Um so überraschter war man in Brasilia über das Vorgehen des Bolivianers. Die symbolische Besetzung der Einrichtungen von Petrobras durch bolivianische Militärs ist von vielen Brasilianern als erniedrigend empfunden worden. 

Vor allem aber ist deutlich geworden, dass die brasilianische Regierung nur einen begrenzten Einfluss auf den ihr ideologisch „verwandten“ bolivianischen Präsidenten auszuüben vermag und dass ihr regionaler Führungsanspruch von den Nachbarn nicht akzeptiert wird. Im Gegenteil ist im Kontext der bolivianischen Nationalisierung ein anderer lateinamerikanischer Führer in Brasilien stärker ins Blickfeld und auch in die Kritik geraten: der venezolanische Präsident Hugo Chavez. 
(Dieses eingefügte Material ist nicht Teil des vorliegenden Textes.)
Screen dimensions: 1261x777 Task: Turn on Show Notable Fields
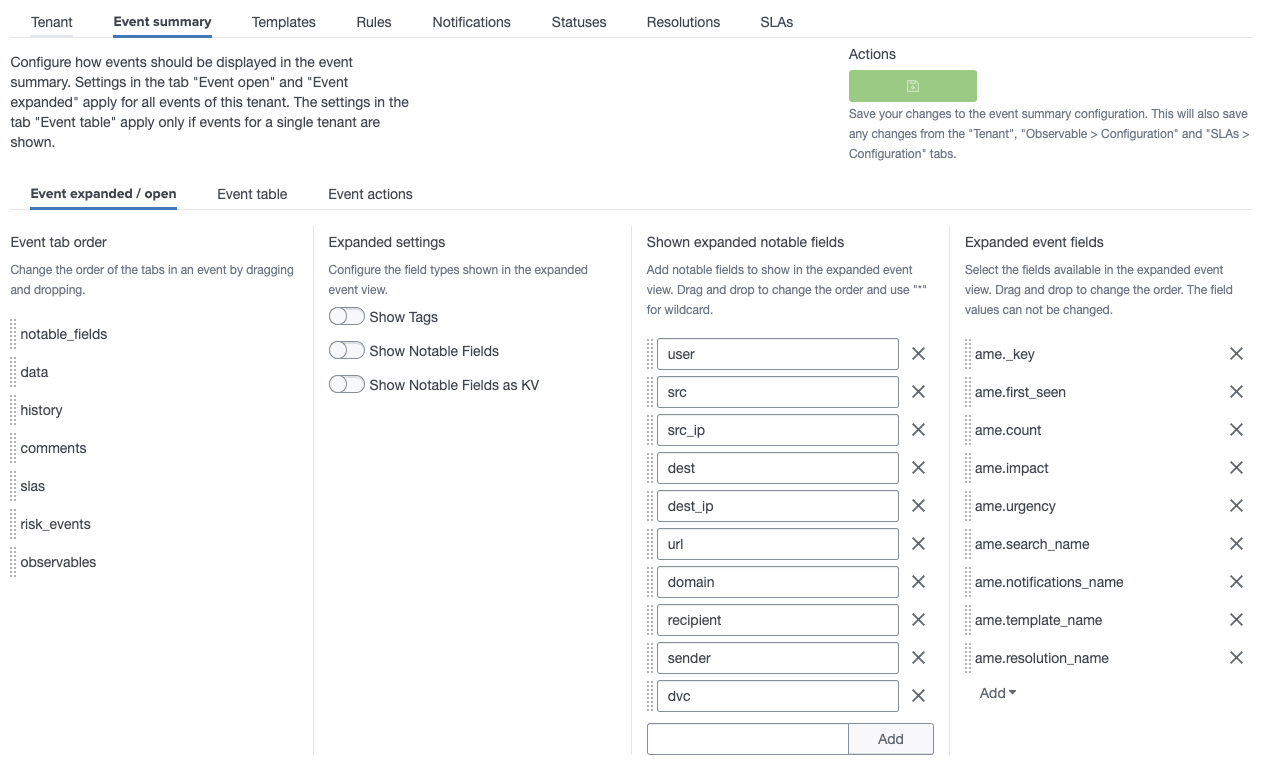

Für Brasilien und Petrobrás steht einiges auf dem Spiel. In den vergangenen zehn Jahren investierte Petrobrás 1,5 Milliarden US-Dollar in Bolivien. Brasilien importiert 26 Millionen Kubikmeter Erdgas am Tag und deckt damit die Hälfte seines Bedarfs. Ende Oktober haben Petrobrás und die anderen in Bolivien tätigen Energieunternehmen die neuen Verträge der Regierung unterschrieben. Bis zu 82 Prozent Abgaben müssen sie nun an Bolivien zahlen. Dennoch bleibt das Geschäft für sie rentabel. 
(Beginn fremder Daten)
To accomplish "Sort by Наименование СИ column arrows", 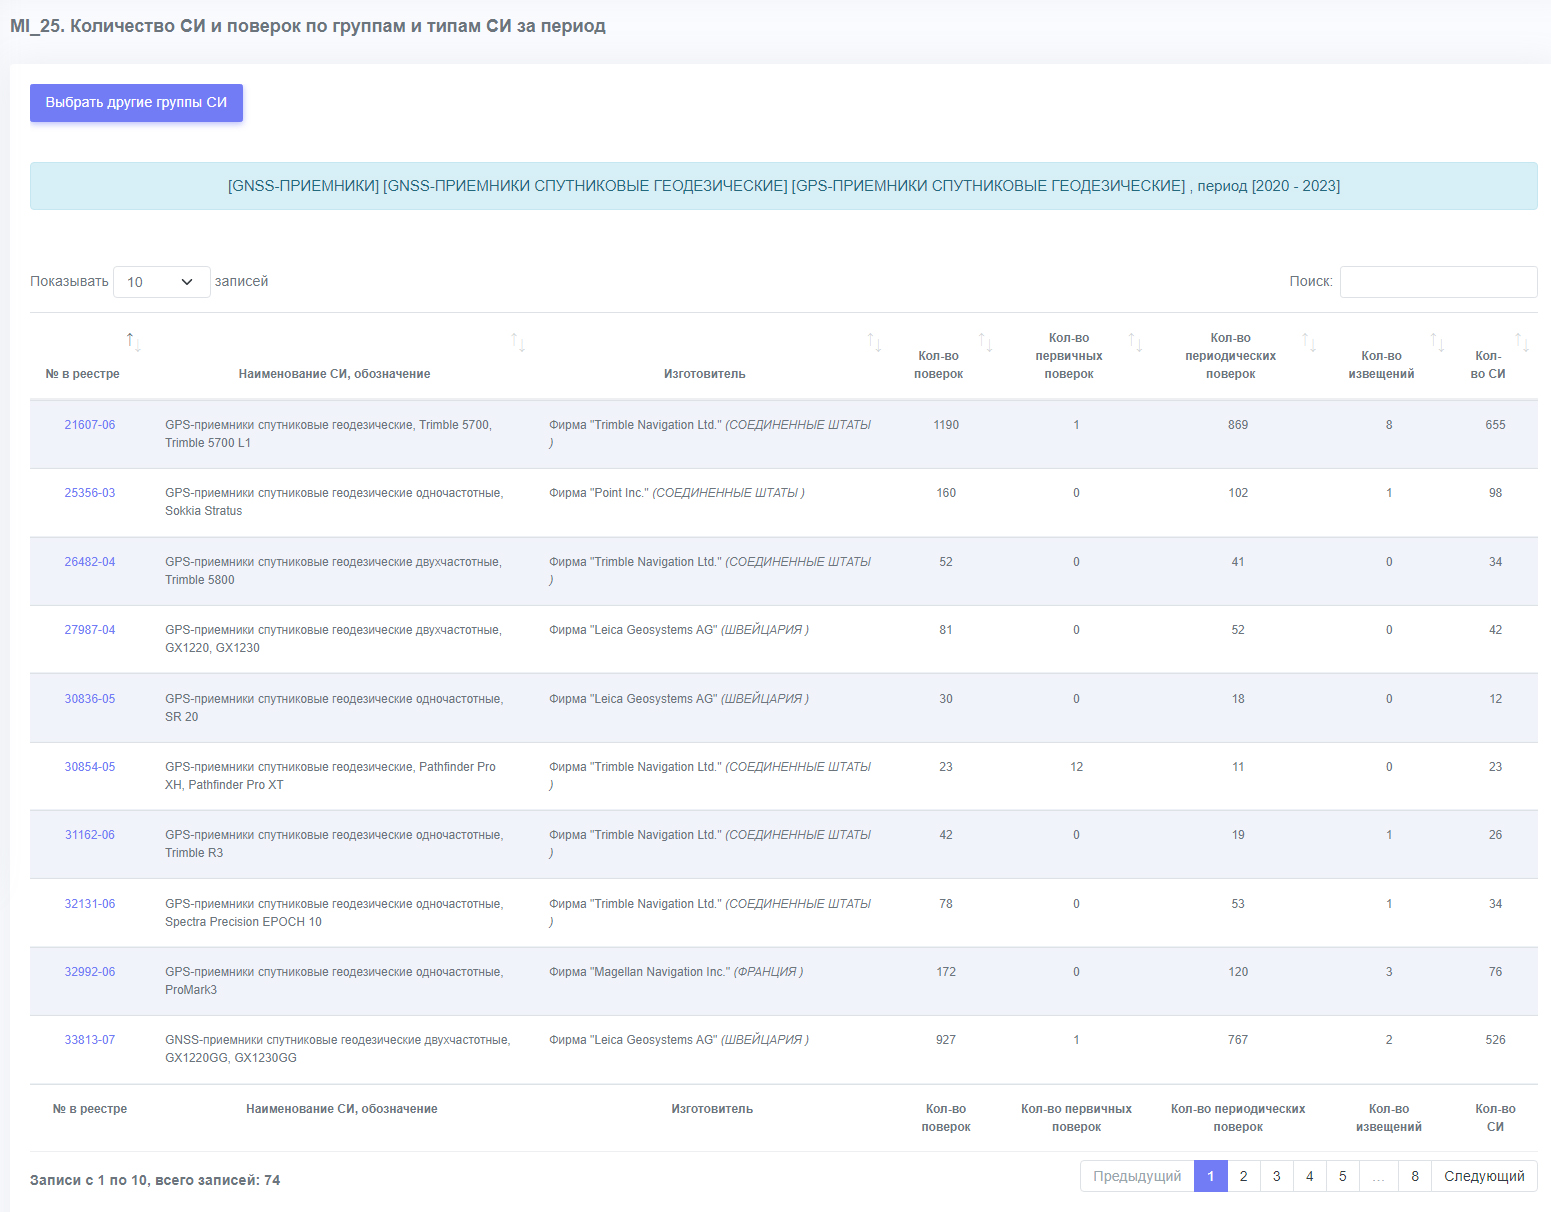I will point(518,342).
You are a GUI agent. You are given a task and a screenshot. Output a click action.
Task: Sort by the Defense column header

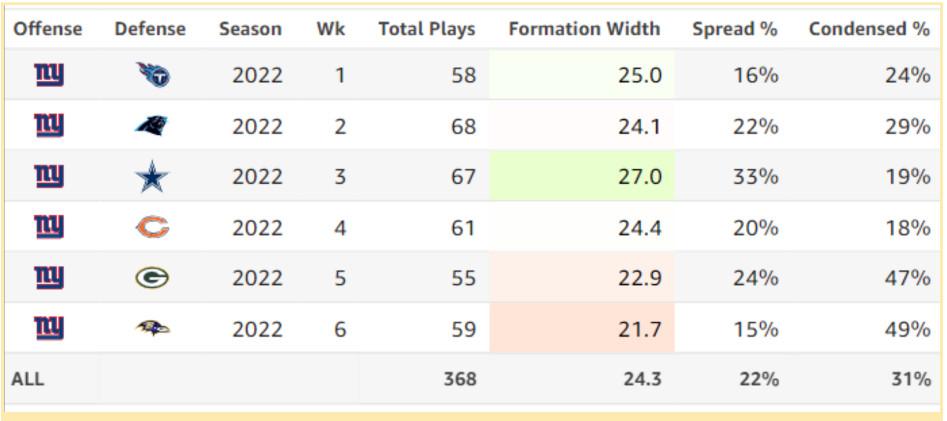coord(150,29)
Derzeit werden rund 26 Millionen Kubikmeter Erdgas pro Tag aus Bolivien bezogen. Die Bundesstaaten Mato Grosso do Sul, Mato Grosso, Paraná, Santa Catarina und Rio Grande do Sul hängen zu 100 Prozent von den bolivianischen Lieferungen ab. Der Staat São Paulo ist zu 91 Prozent abhängig. Das Erdgas wird vor allem in der Industrie, der thermischen Stromerzeugung und als Automobilkraftstoff eingesetzt....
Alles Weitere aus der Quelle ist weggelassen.